NASHVILLE, Tenn. – On the eve of a final vote for a new Nashville convention center, several groups are working either for or against the $585 million project.
One gathered signatures at a Martin Luther King, Jr. Day march while the other group worked social media Web sites like Facebook to get out its message.
"We are the ones who are going to have to live with it, might as well get our voice heard on it," said Zachary Barker, who started a Facebook page last month that already has more than 1,200 "friends" voicing support for the project.

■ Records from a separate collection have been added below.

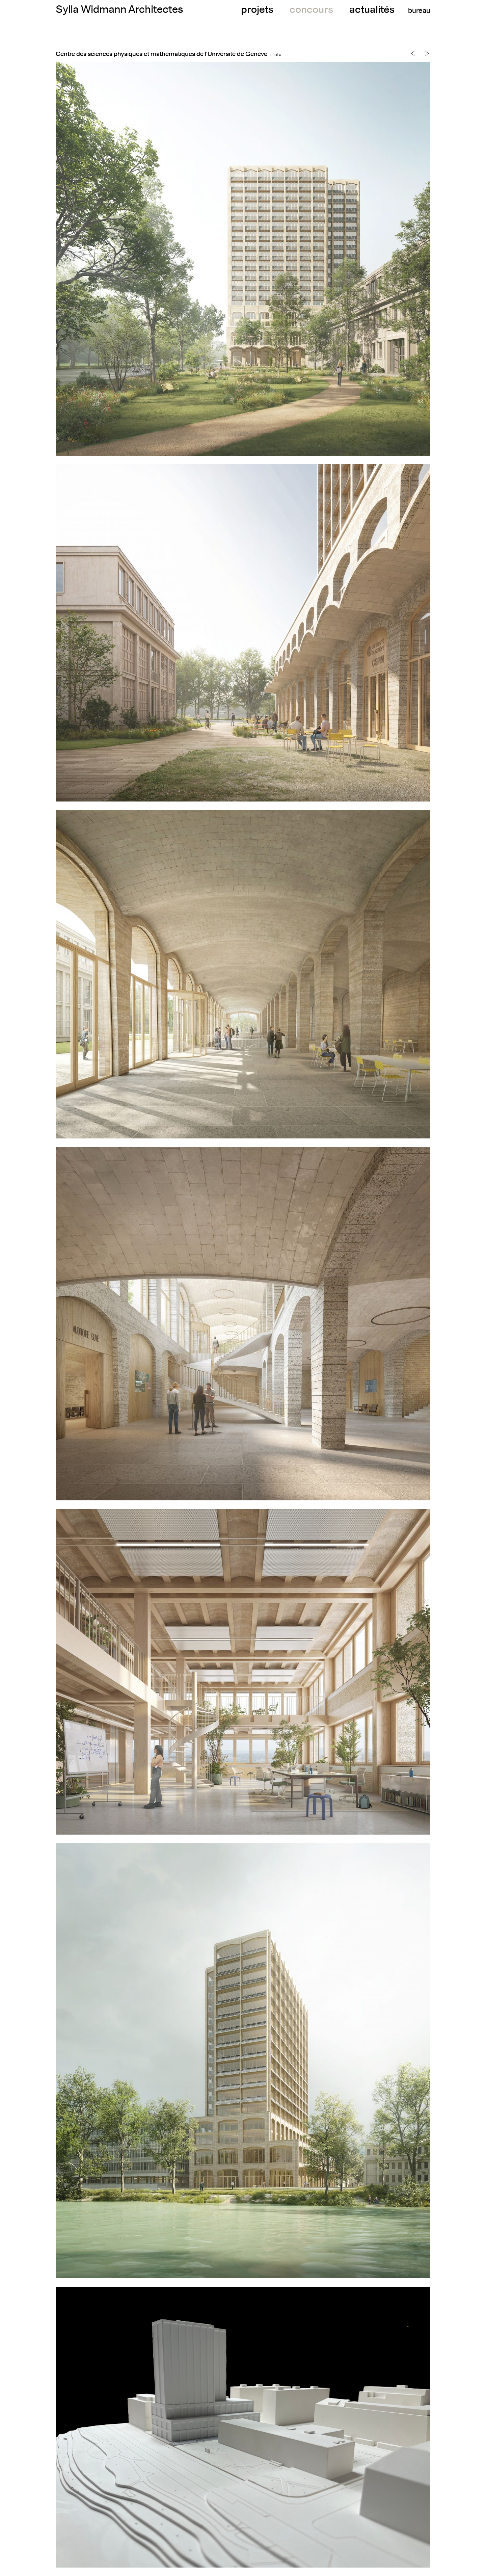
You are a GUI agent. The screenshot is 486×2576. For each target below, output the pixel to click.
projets (257, 10)
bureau (419, 10)
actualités (372, 10)
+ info (275, 55)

"One of the big things that is really nice about Facebook is that in this group we can actually show individuals that are in favor, their picture [and] their contact information," continued the 30-something computer company executive whose offices are just a few blocks from the proposed Music City Center site south of Broadway.
"Ultimately I think it's a good risk for our city," Barker said of the financing which pays for the project with bonds backed by the Nashville's hotel-motel taxes and fees.

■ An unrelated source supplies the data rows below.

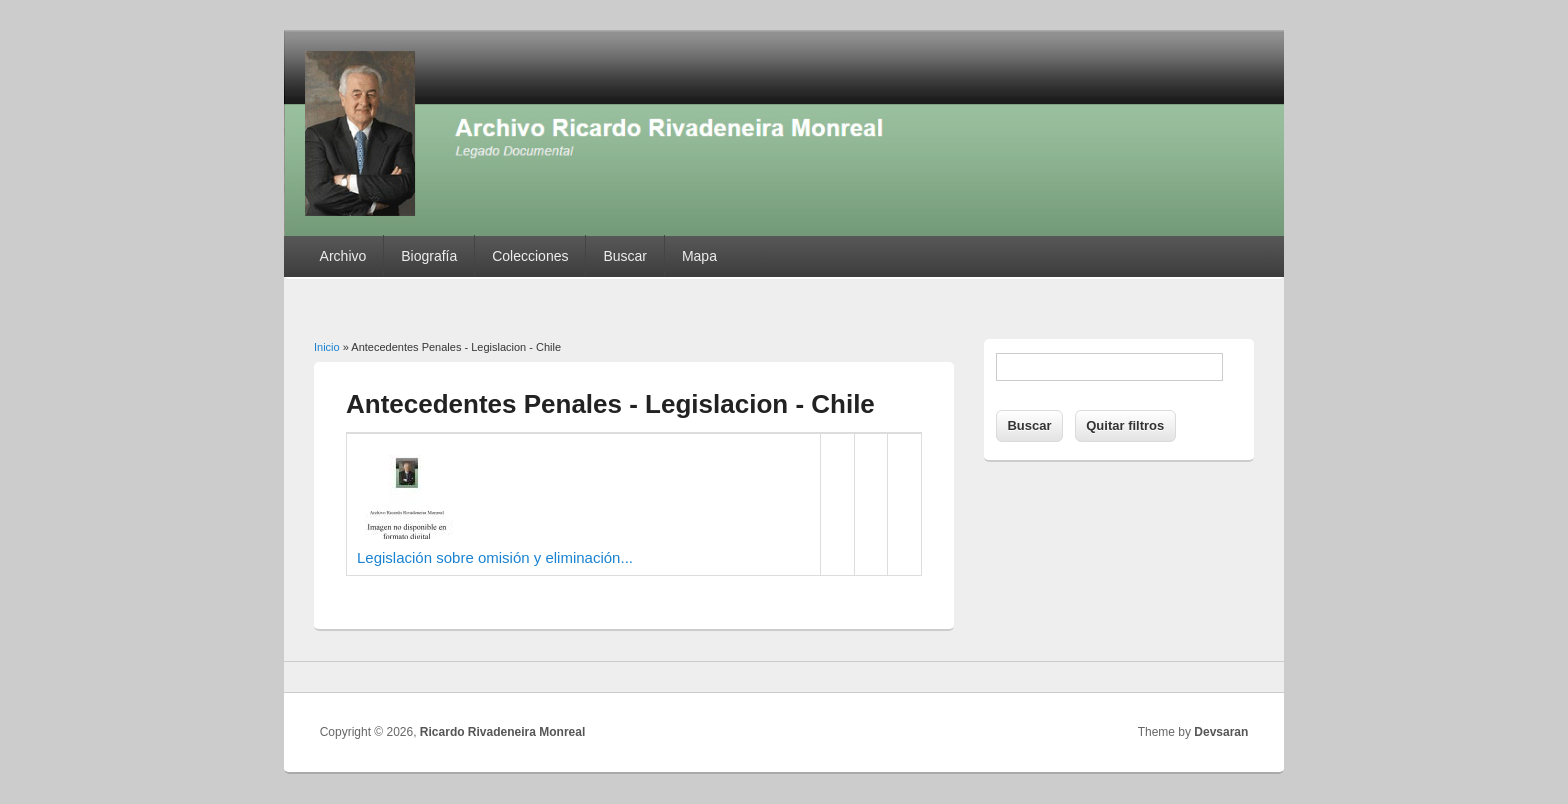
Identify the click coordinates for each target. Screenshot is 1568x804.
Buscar (625, 256)
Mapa (699, 256)
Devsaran (1221, 732)
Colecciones (530, 256)
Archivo (343, 256)
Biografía (429, 256)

Not convinced were a group of Service Employee International Union (SEIU) representatives who have been voicing opposition for weeks to the convention center project.

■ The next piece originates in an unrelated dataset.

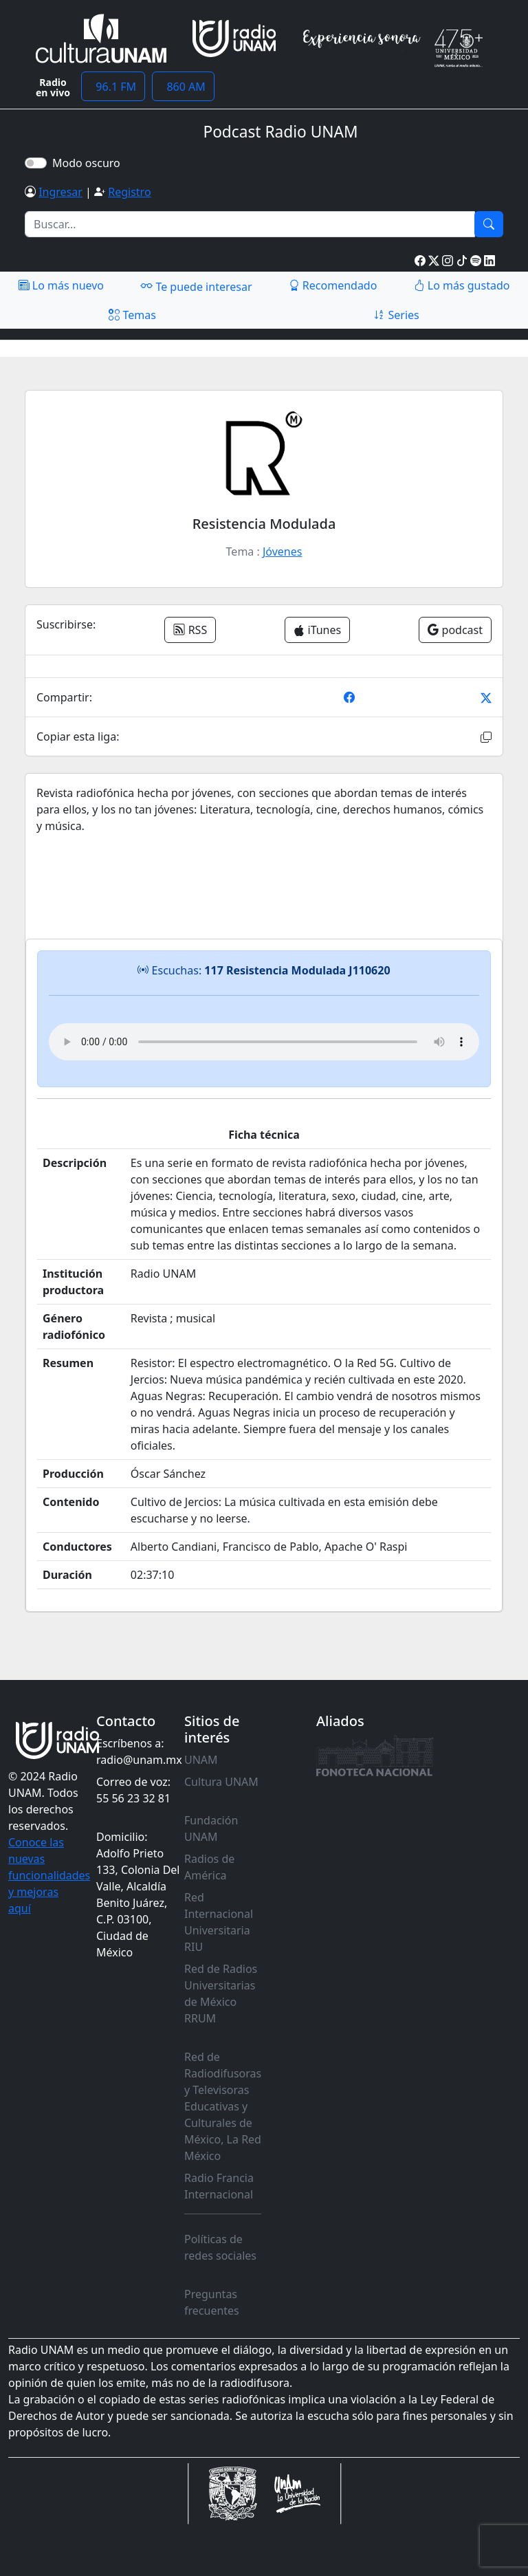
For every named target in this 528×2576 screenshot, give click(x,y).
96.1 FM (113, 86)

Monday morning, they gathered signatures along Jefferson Street in north Nashville during a march remembering Dr. King.
Mark Naccarato of SEIU made a pitch to marchers that at the same time Nashville wants to build a convention center, "the council may cut back its subsidy of Metro General Hospital and our schools are in $35 million in the hole."
The signatures are for the group Nashville Priorities, which was formed last fall.
It hopes to present 10,000 signatures to the Metro Council before a vote is taken Tuesday evening.
Lawyer Kevin Sharp, who has spearheaded Nashville Priorities, said he hopes the signatures might sway council members to hold a public vote on the convention center financing instead.